No sooner had the verdict been announced than Aylward rode off to Kimberley mine to raise the black flag of revolt. On the way, he passed Louis Cohen who recorded the incident in characteristically flamboyant prose:
I shall never forget on this memorable revolutionary occasion being in the Main Street, when suddenly I saw a man of Satanic bearing come galloping down it, waving a black flag in one hand and shouting valorously as if he were leading a heroic charge of cavalry. By his side a huge General Boom sabre dangled . . . This burlesque of Murat was a fair-sized man with luxuriant black curly hair and beard and moustache, which brought into prominence his thick sensual red lips and bright, though dissipated, bloodshot eyes. The Rouge et Noir on horseback was none other than the redoubtable Irish Fenian, Alfred Aylward . . .
That afternoon, one of Aylward’s colleagues hoisted the black flag on a whim on a debris mound known as Mount Ararat, the signal for rebellion. Some 300 armed men rushed to the magistrate’s court where a handful of constables, with drawn revolvers, managed to hold them in check.
Under police escort, Cowie was taken from the courthouse and marched 250 yards to the prison. But the prison entrance was by now blocked by a group of 150 armed men. Police reinforcements arrived. In the tense stand-off that followed, with a crowd of several thousand milling about outside the prison, rebel leaders and colonial officials negotiated a compromise. Cowie was released after Tucker signed a cheque for £50 that was to be cashed only if the sentence was confirmed.
The following day, Southey declared ‘certain evil disposed persons’ were in rebellion, requested British troops to be sent from the Cape Colony, and called for volunteers to enrol as special constables to protect government property. One of those who came forward was Cecil Rhodes. For ten weeks, while an expeditionary force was assembled in the Cape, rebel leaders ruled the streets of the mining camps but dithered over whether to overthrow the government by force of arms. When British redcoats finally arrived in Kimberley on 30 June 1875, after a journey of 700 miles, they met no resistance. Louis Cohen witnessed their arrival:
I well remember seeing the men march up Du Toit’s Pan Road, tired and dusty, straining their eyes for the sight of the diamonds they expected no doubt to see in heaps. They were led right into the heart of town . . .The next morning five of the loud-voiced rebels were arrested, an operation effected on them as easily as if they were goats. A bleat or two, and all was over.

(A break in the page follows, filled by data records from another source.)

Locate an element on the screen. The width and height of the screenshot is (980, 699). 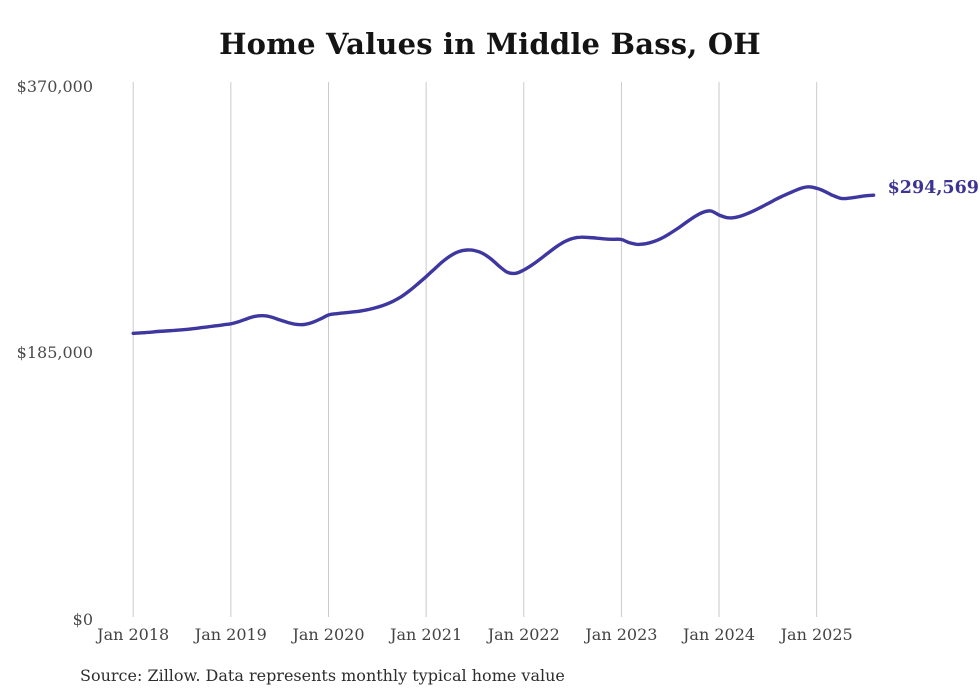
y-tick-label: $0 is located at coordinates (82, 619).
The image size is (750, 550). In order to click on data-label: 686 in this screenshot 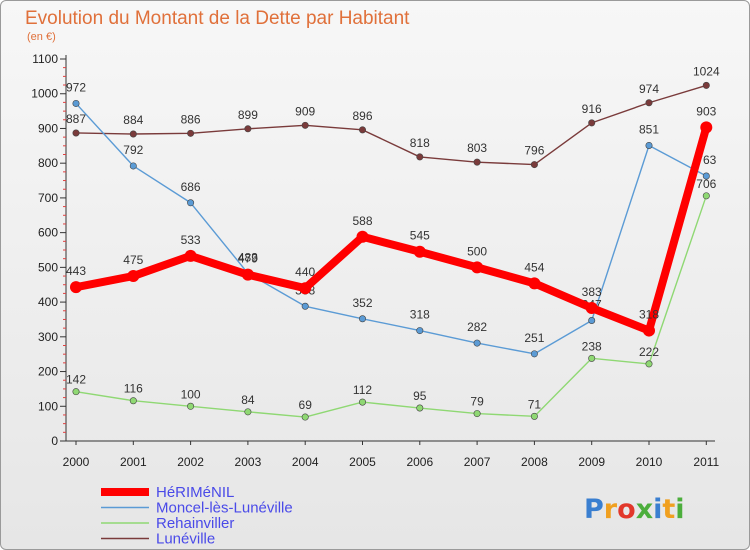, I will do `click(191, 187)`.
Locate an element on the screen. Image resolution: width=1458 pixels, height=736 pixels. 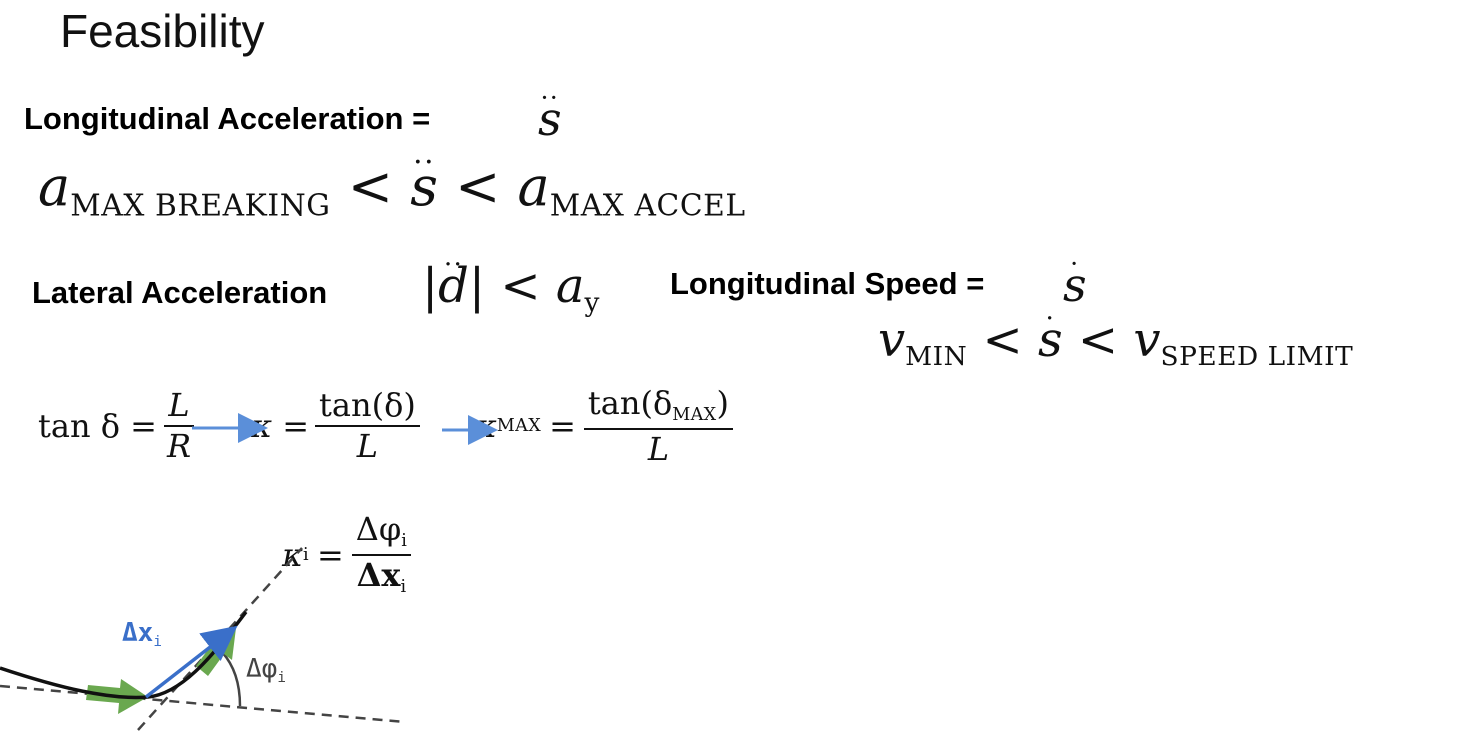
long-speed-label: Longitudinal Speed = is located at coordinates (828, 284).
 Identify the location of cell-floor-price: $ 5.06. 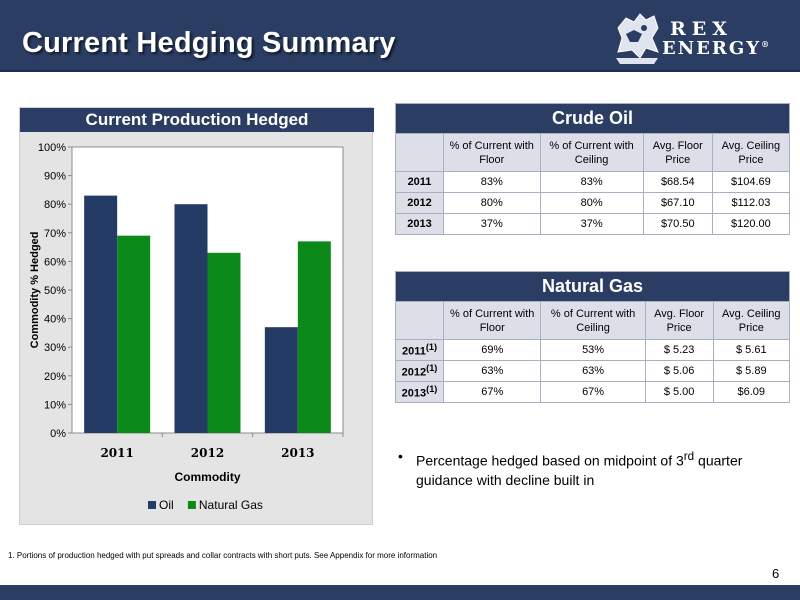
(679, 371).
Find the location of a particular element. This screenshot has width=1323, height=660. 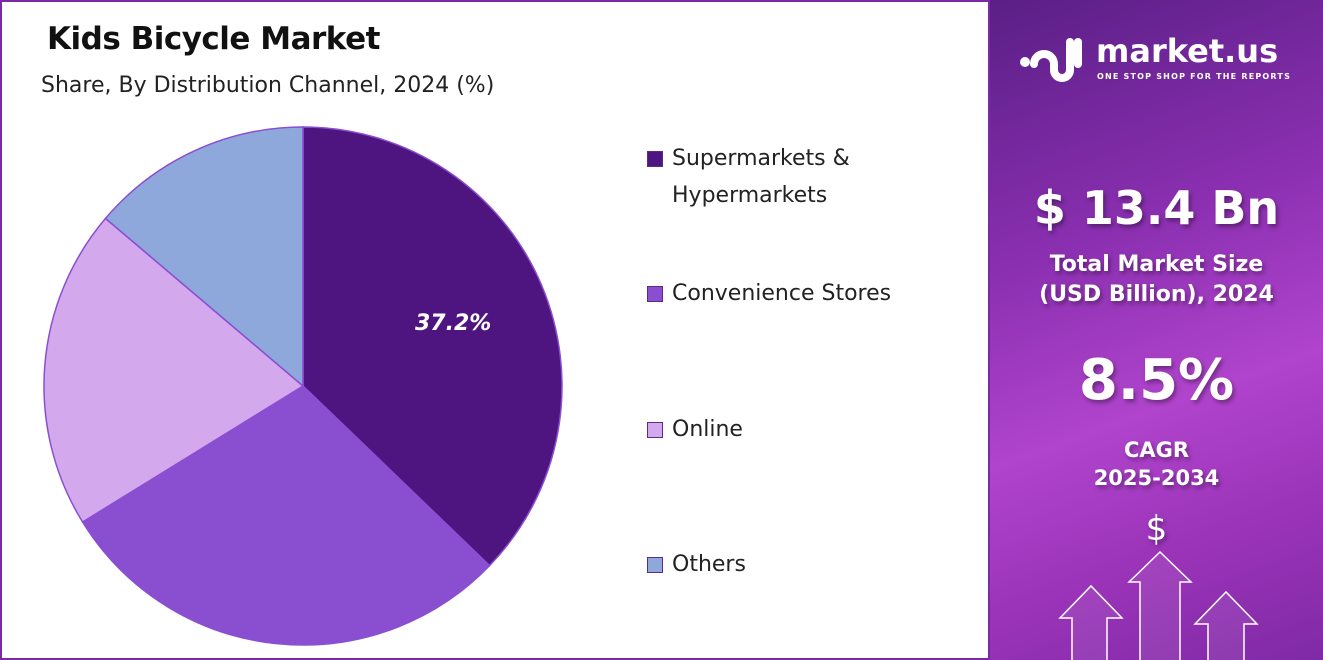

legend-label: Supermarkets & Hypermarkets is located at coordinates (761, 177).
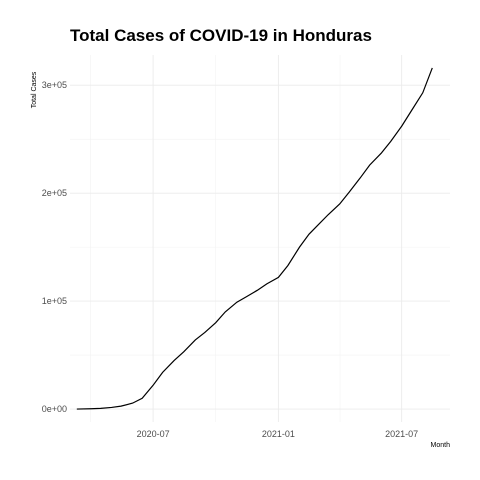 The width and height of the screenshot is (480, 480). What do you see at coordinates (54, 85) in the screenshot?
I see `y-tick-label: 3e+05` at bounding box center [54, 85].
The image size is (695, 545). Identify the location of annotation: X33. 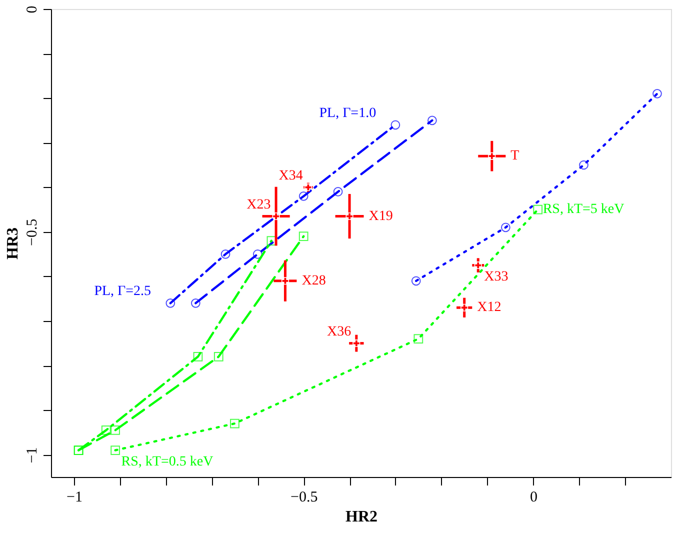
(496, 276).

With government authority restored, seven rebel leaders were put on trial. Three of them - Aylward, Ling and Schlickmann - faced charges of sedition, conspiracy and riot. After three days of hearing evidence, a local jury took twenty-three minutes to return a verdict of not guilty. The other four accused were also acquitted.
Southey, however, fared less well. His handling of the crisis was severely criticised. Military intervention had cost the imperial government in London £20,000. In a despatch to Lord Carnarvon, the colonial secretary in London, Sir Henry Barkly, the Cape governor, made it clear that he did not consider morality and justice to be worth such a high price. In August, Southey was relieved of his post.
The ‘Black Flag Revolt’, as it was called, marked a significant watershed. It represented a clear victory for white interests above all others. But it also led to the demise of the era of independent diggers and the consequent rise of Kimberley’s diamond magnates.